A WIRED article from August 2023 about “The Myth of ‘Open Source’ AI” resurfaced in my feed yesterday. The article, which focused on Meta’s Llama 2 release, raised concerns about the true openness of AI models. However, the field’s developments over the past 12+ months present a different picture.
Since Llama 2, Meta has released Llama 3, 3.1, and 3.2, each addressing previous limitations. The latest Llama 3.2 includes 1B and 3B parameter models specifically designed for edge and mobile devices, supporting 128K context windows and multilingual capabilities. Moreover, Meta’s licensing has evolved, now explicitly allowing model outputs to be used for improving other models.

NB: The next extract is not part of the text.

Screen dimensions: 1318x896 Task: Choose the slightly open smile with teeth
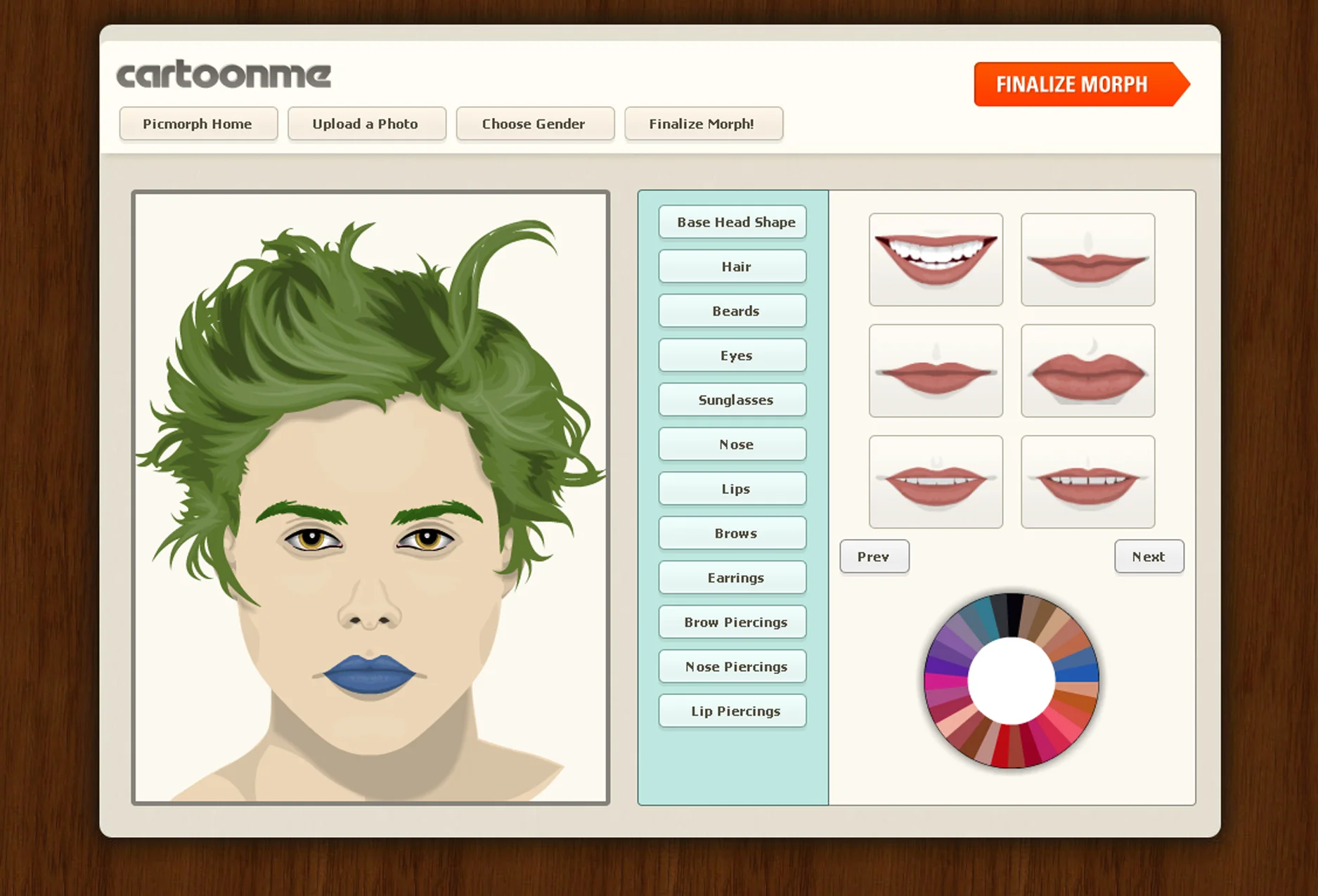click(x=936, y=481)
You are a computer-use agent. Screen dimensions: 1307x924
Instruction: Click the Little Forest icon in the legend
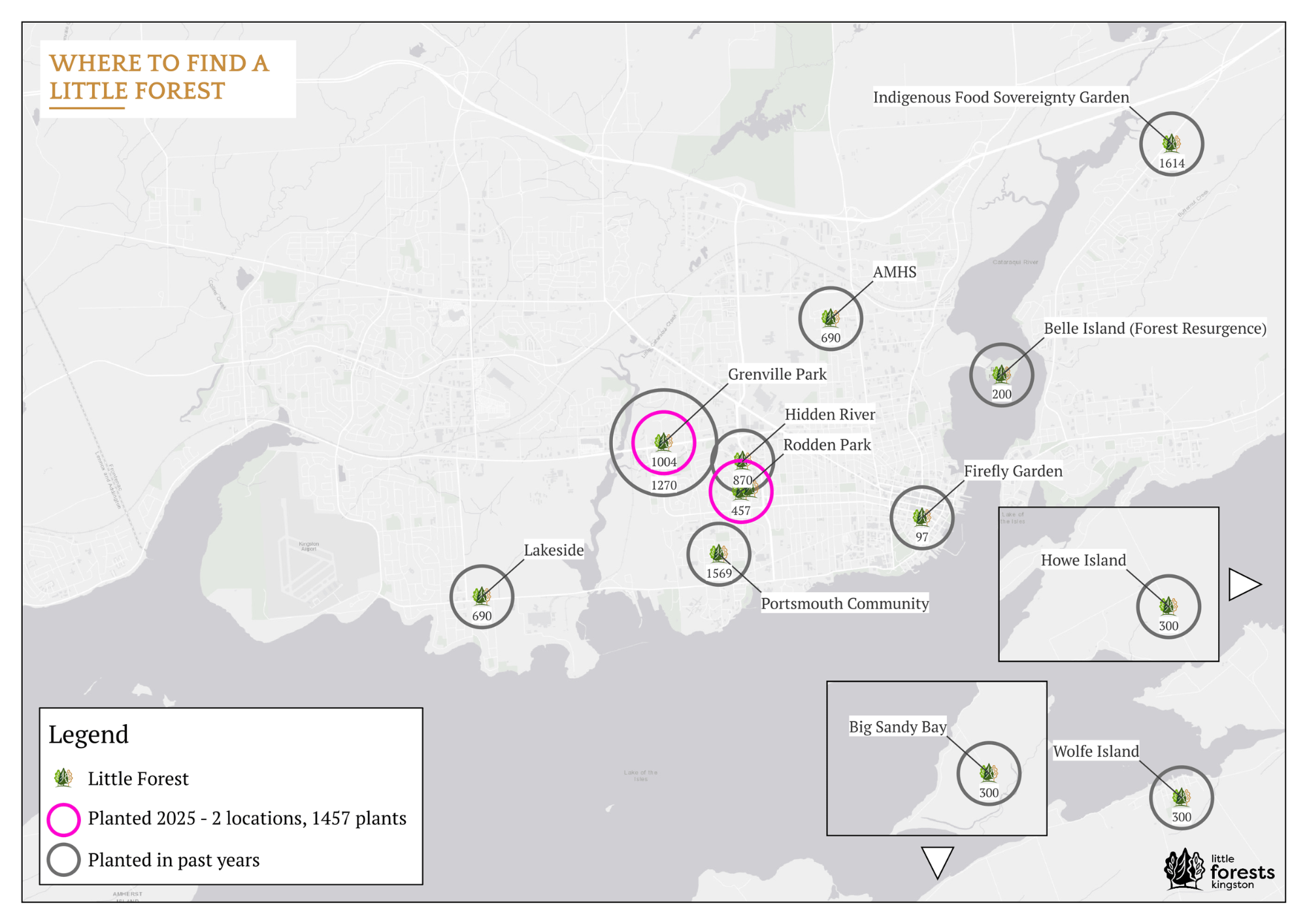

The article asserted that “computer power required to train a large model is beyond the reach of any normal developer or company, typically requiring tens or hundreds of millions of dollars for a single training run.” As of now, training a GPT-2 XL scale model (1.5B parameters) costs around $233 on consumer hardware and finishes within a week, as demonstrated by the NanoGPT speedrun project.
While larger models operate at a different scale, today’s technical landscape shows similar efficiency gains. AI2’s MOLMo demonstrates that efficient approaches can achieve state-of-the-art results with drastically reduced resources. Their multimodal models use a meticulously curated dataset of under 1 million images - a thousand times less than typical approaches - while matching proprietary systems’ capabilities.
The ecosystem is maturing on multiple fronts. Last week, the three Bitkom working groups on Intellectual Property, Open Source and Artificial Intelligence met to discuss legal frameworks and practical implications. Meanwhile, European initiatives like pleias.fr are contributing foundational work with their Common Corpus of over 2 trillion high-quality, multilingual tokens, and today at WebSummit, they’re announcing their own open science models.
While competitive “open” LLMs/VLMs may not be as open as e.g. SQLite, the technical and legal barriers cited in last year’s article are being systematically addressed. Through efficiency gains in training, evolving open source practices, and rapid iteration of models, the landscape of open source AI has dramatically changed in just over a year.